In [9], the proof of this property can be found and the author finds it useful when handling semiholonomic connections and their prolongations.

Now let us recall local coordinates on higher order jet prolongations of a fibered manifold \(Y\rightarrow M\). Let us denote by \(x^{i},\ i=1,\,\ldots ,\,m\) the local coordinates on \(M\) and \(y^{p},\ p=1,\,\ldots ,\,n\) the fiber coordinates of \(Y\rightarrow M\). We recall that the induced coordinates on the holonomic prolongation \(J^{r}Y\) are given by \((x^{i},y^{p}_{\alpha }),\) where \(\alpha \) is a multiindex of range \(m\) satisfying \(|\alpha |\le r.\) Clearly, the coordinates \(y^{p}_{\alpha }\) on \(J^{r}Y\) are characterized by the complete symmetry in the indices of \(\alpha \). Having the nonholonomic prolongation \(\widetilde{J}^{r}Y\) constructed by the iteration, we define the local coordinates inductively as follows:

1. (1)

   Suppose that the induced coordinates on \(\widetilde{J}^{r-1}Y\) are of the form

   $$ (x^i,y^p_{k_1\ldots k_{r-1}}),\ k_1,\,\ldots ,\,k_{r-1}=0,1,\,\ldots ,\,m. $$
2. (2)

   We define the induced coordinates on \(\widetilde{J}^r Y\) by

   $$ (x^i,y^p_{k_1\ldots k_{r-1}0}=y^p_{k_1\ldots k_{r-1}},y^p_{k_1\ldots k_{r-1}i}=\frac{\partial }{\partial x^i}y^p_{k_1\ldots k_{r-1}}), $$

   i.e. induced coordinates are partial derivatives are obtained as partial derivatives of fiber coordinates with respect to the base coordinates.

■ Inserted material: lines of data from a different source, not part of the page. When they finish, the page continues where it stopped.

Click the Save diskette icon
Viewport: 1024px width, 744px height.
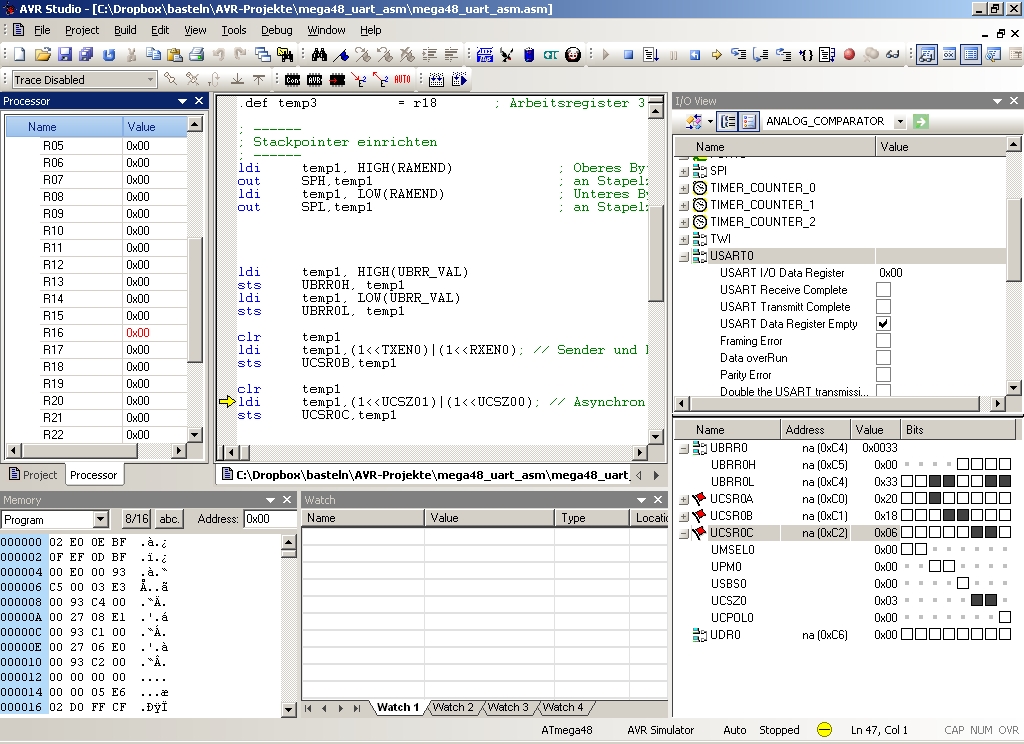[x=65, y=55]
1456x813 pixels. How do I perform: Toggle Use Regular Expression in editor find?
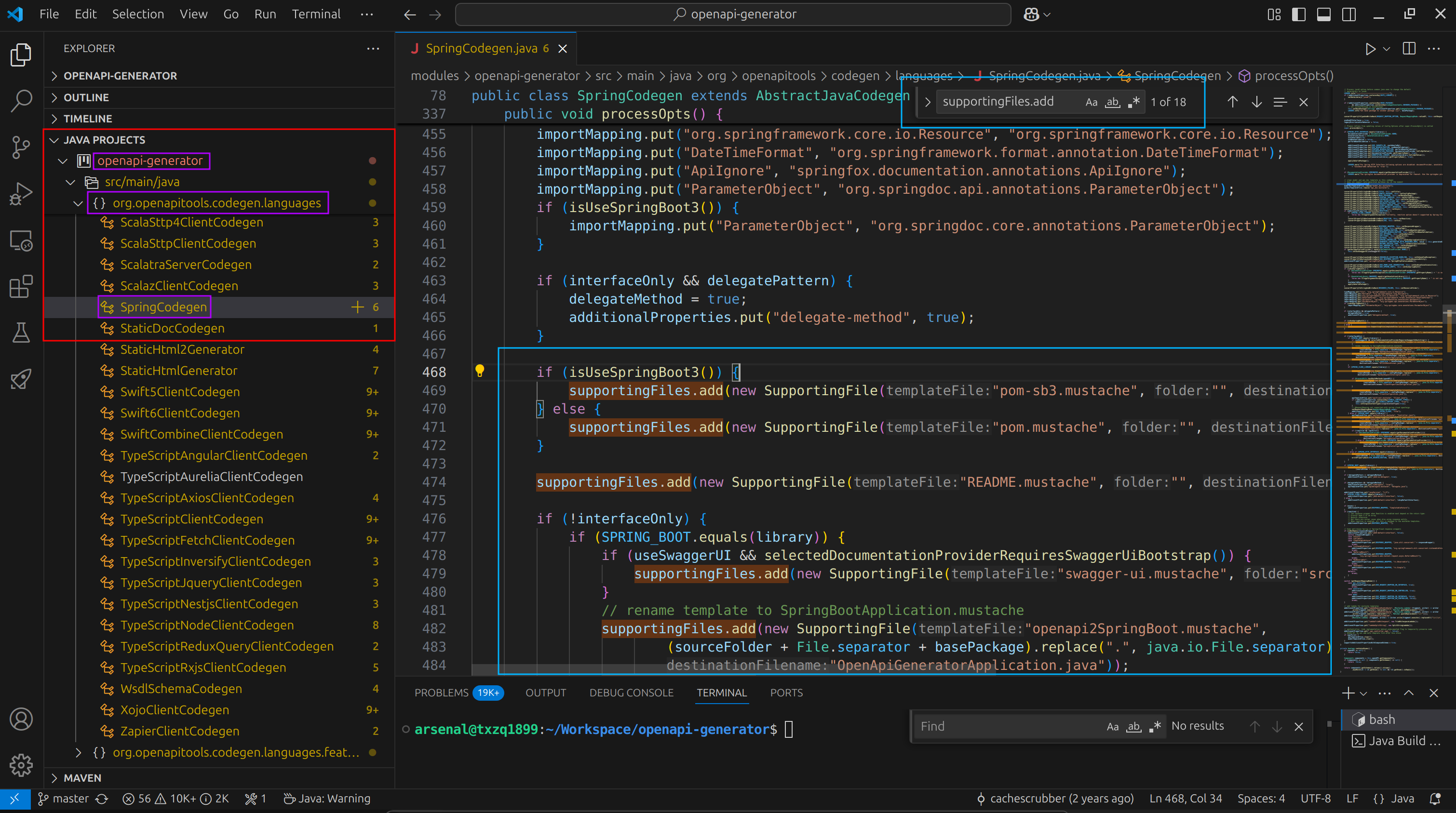(1134, 102)
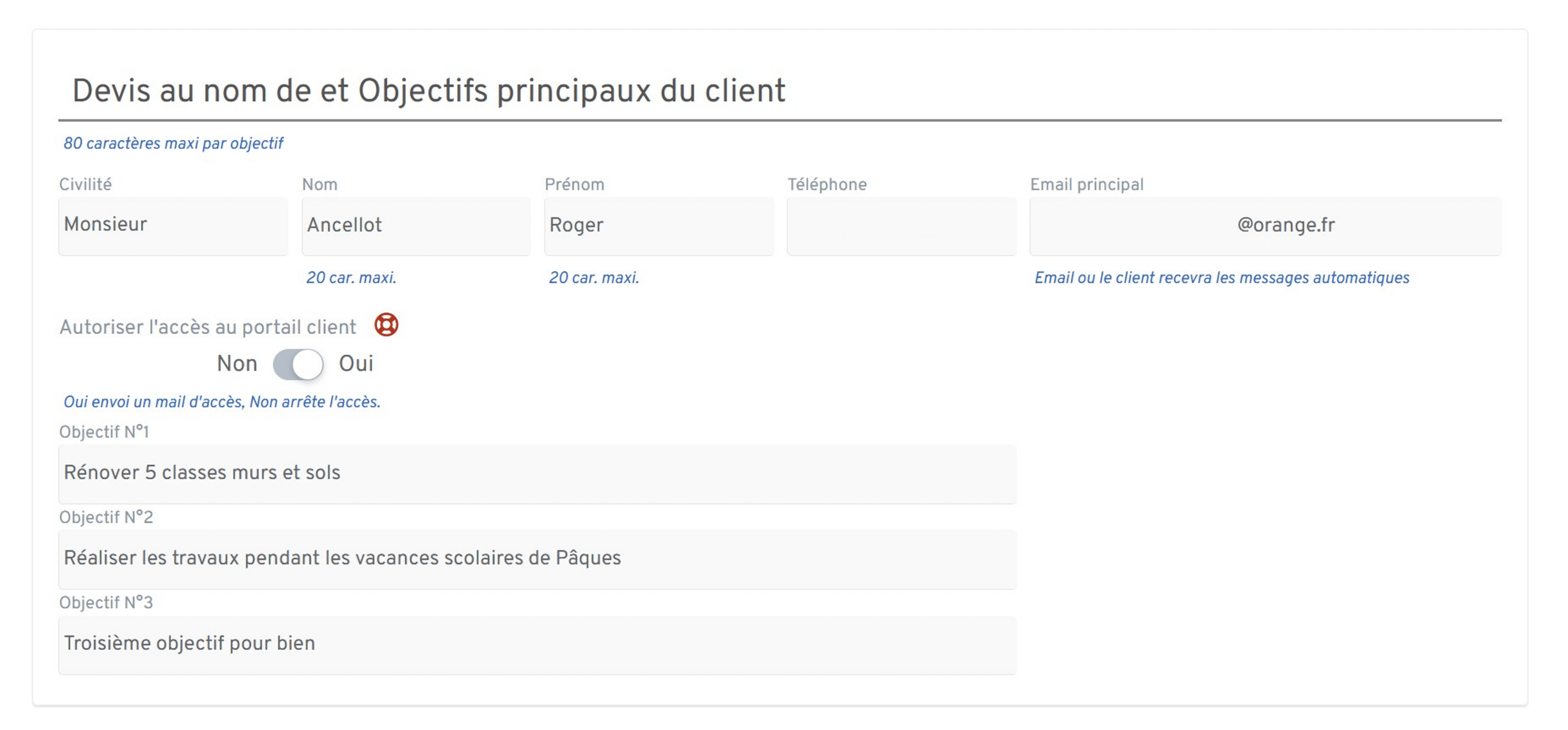Screen dimensions: 1568x730
Task: Click the '80 caractères maxi par objectif' hint
Action: coord(174,143)
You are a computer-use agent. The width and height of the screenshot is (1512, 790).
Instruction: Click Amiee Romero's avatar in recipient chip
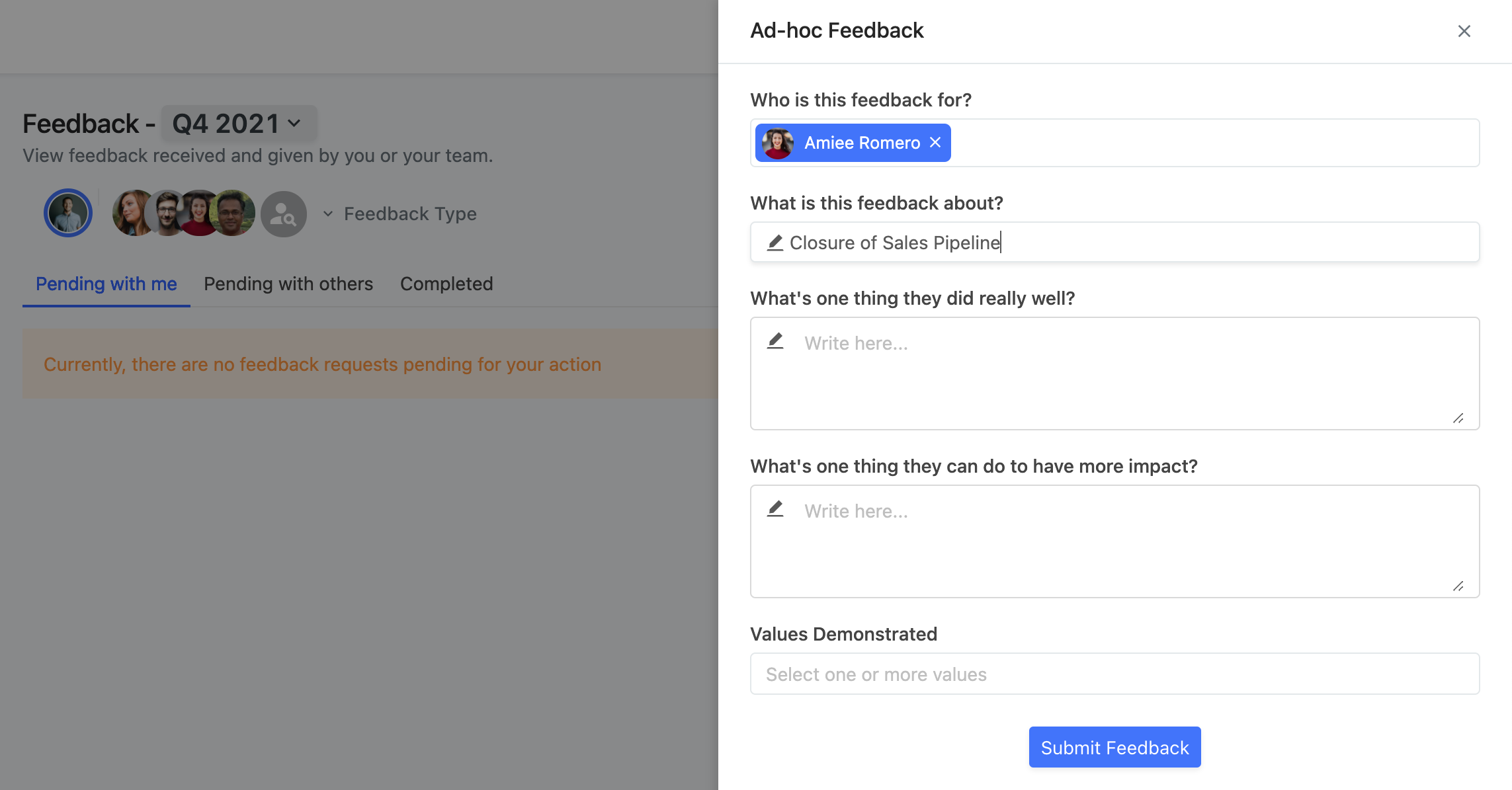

It remains to describe coordinates on the semiholonomic prolongation \(\overline{J}^{r}Y\). Let \((k_{1},\,\ldots ,\,k_{r})\), \(\ k_{1},\,\ldots ,\,k_{r} =0,1,\,\ldots ,\,m\) be a sequence of indices and denote by \(\langle k_{1},\,\ldots ,\,k_{s}\rangle \), \(s\le r\) the sequence of non-zero indices in \((k_{1},\,\ldots ,\,k_{r})\) respecting the order. Then the definition of \(\overline{J}^{r}Y\) reads that the point \((x^{i},y^{p}_{k_{1}\ldots k_{r}})\in \widetilde{J}^{r}Y\) belongs to \(\overline{J}^{r}Y\) if and only if \(y^{p}_{k_{1} \ldots k_{r}}=y^{p}_{l_{1} \ldots l_{r}}\) whenever \(\langle k_{1},\,\ldots ,\,k_{r}\rangle = \langle l_{1},\,\ldots ,\,l_{r}\rangle \)

3 Iterated Tangents

Another concept, in this paper called geometric, of a connection rises from the theory of iterated tangent spaces. Let us recall that the bundle \(T^kM\rightarrow T^{k-1}M\) is equipped with the structure of a \(k\)-fold vector bundle. Particularly, \(T^kM\) admits \(k\) different projections to \(T^{k-1}M\) ,

$$ \,\,\rho _s:= T^{k-s}\pi _s:T^{k}M\rightarrow T^{k-1}M,\,\, $$

where \(\pi _s\) is the natural projection \(T^sM\rightarrow T^{s-1}M\,, s=1,2,\,\ldots ,\, k\). Each projection defines a vector bundle with basis \(T^{k-1}M\) and the total space is composed of \(2^{k-1}n\)-dimensional vector spaces as fibers. The local coordinates on the neighborhoods

$$ T^sU\subset T^{s}M, \quad \text {where}\quad T^{s-1}U=\pi _s(T^sU),\,\,s=1,2,\,\ldots ,\, k, $$

are derived from coordinates, or coordinate mappings, \((u^i)\), which are given on the neighborhood \(U\subset M\) :

\(U\):      \((u^i),\,\,i=1,2,\dots ,\, n,\)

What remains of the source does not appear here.